November 2001

Die Nachrichten begannen diesen Monat mit dem Bombenhagel der Taleban in

Afghanistan, wo die trostlose Landschaft der Hintergrund für einen schon biblischen

Exodus eines ehrwürdigen Volkes ist, das von einem unfruchtbaren Land auszieht,

das seine Heimat ist, in ein anderes unwirtliches Land, wo es nicht willkommen ist.

Nun sind die Anführer gejagt worden in den verwüsteten Bergen, wie Rebellenführer

durch die Jahrhunderte in so vielen Teilen der Welt gejagt worden sind, nicht zu

vergessen die jüngste Geschichte der Monarchie in Israel.

Der Herbst kommt sehr spät in Chester, mit Blättern, warm und leuchtend, sogar an

düsteren Tagen. Eine spezielle Auswahl von winterharten Blumen wurde gepflanzt

und ihre unerwartete Farbe wird von den roten Rosen wiedergegeben.

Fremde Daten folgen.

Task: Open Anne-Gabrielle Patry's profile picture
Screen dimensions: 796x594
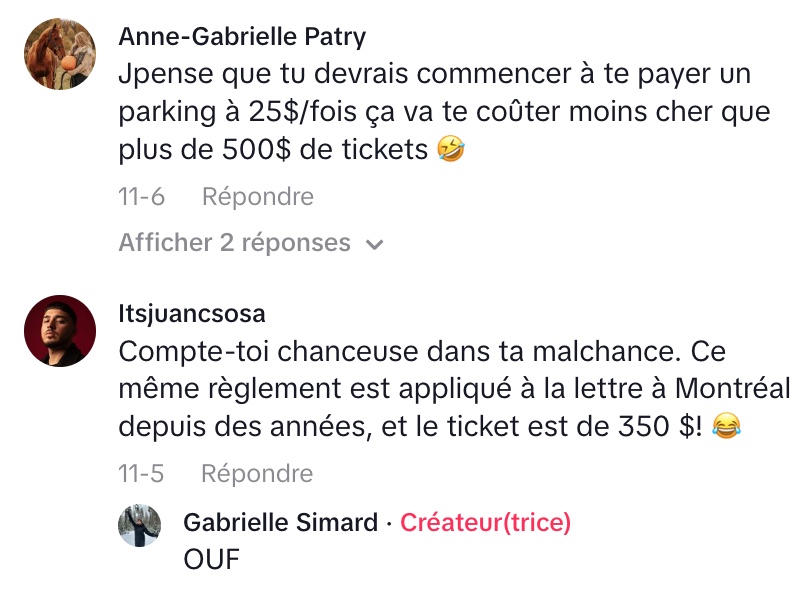Action: point(59,54)
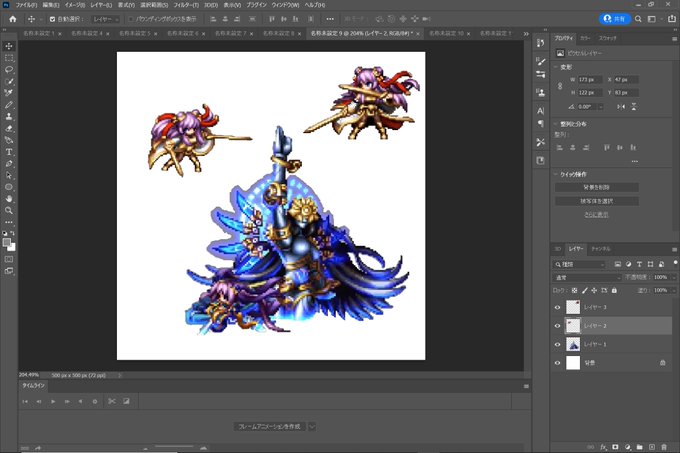This screenshot has width=680, height=453.
Task: Select the Lasso tool
Action: (9, 70)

Überschwemmungen haben sich auf den Süden ausgewirkt, in Schottland ist Schnee

gefallen und an den frostigen Morgen sind wir für die Wärme der Zentralheizung

dankbar.

Das vierteljährliche Treffen der Oblaten war sehr lebhaft und die Gruppe bringt neue

Ideen hervor. Unser erster nicht-katholischer Oblate soll im Februar 2002

aufgenommen werden.

Die Auslieferung des Benediktinischen Jahrbuches wurde durch den schottischen

Herausgeber für den Tag des Heiligen Andreas angekündigt. Er erschien wie üblich

unerwartet und nur die grellen Scheinwerfer am verschlossenen Tor alarmierten uns

über seine Ankunft. Ob wir mit dem Letzten Kommen auch so leicht umgehen

können?

Jetzt bereiten wir uns auf einen anderen Advent vor. Wir sind zusammengekommen

in diesem liturgischen Jahr und schauen hinaus in eine Dunkelheit, die niemals völlig

dunkel ist, und erwarten das ruhige und stille Kommen, das die Herzen der ganzen

Menschheit berühren wird. Es ist traurig, dass wir in unserem Wunsch, zu schenken,

als Antwort auf das große Geschenk, das wir von Gott erhalten haben, dies mit

hübschem Papier und Bändern verpacken, um geradezu einen Schleier über das

heilige Kind zu legen. Er verlangt nicht nach unseren irdischen Geschenken, sondern

nach unserer gegenseitigen Liebe, die sich nicht nur über die Armen und Bedürftigen

ergießen soll, sondern auch über die, mit denen wir leben. Der „Nächste“, der Hilfe

und Vergebung braucht, gehört oft zu unserer Hausgemeinschaft, unserer eigenen

Familie. Möge der Advent Christi uns wirklich Frieden auf Erden bringen.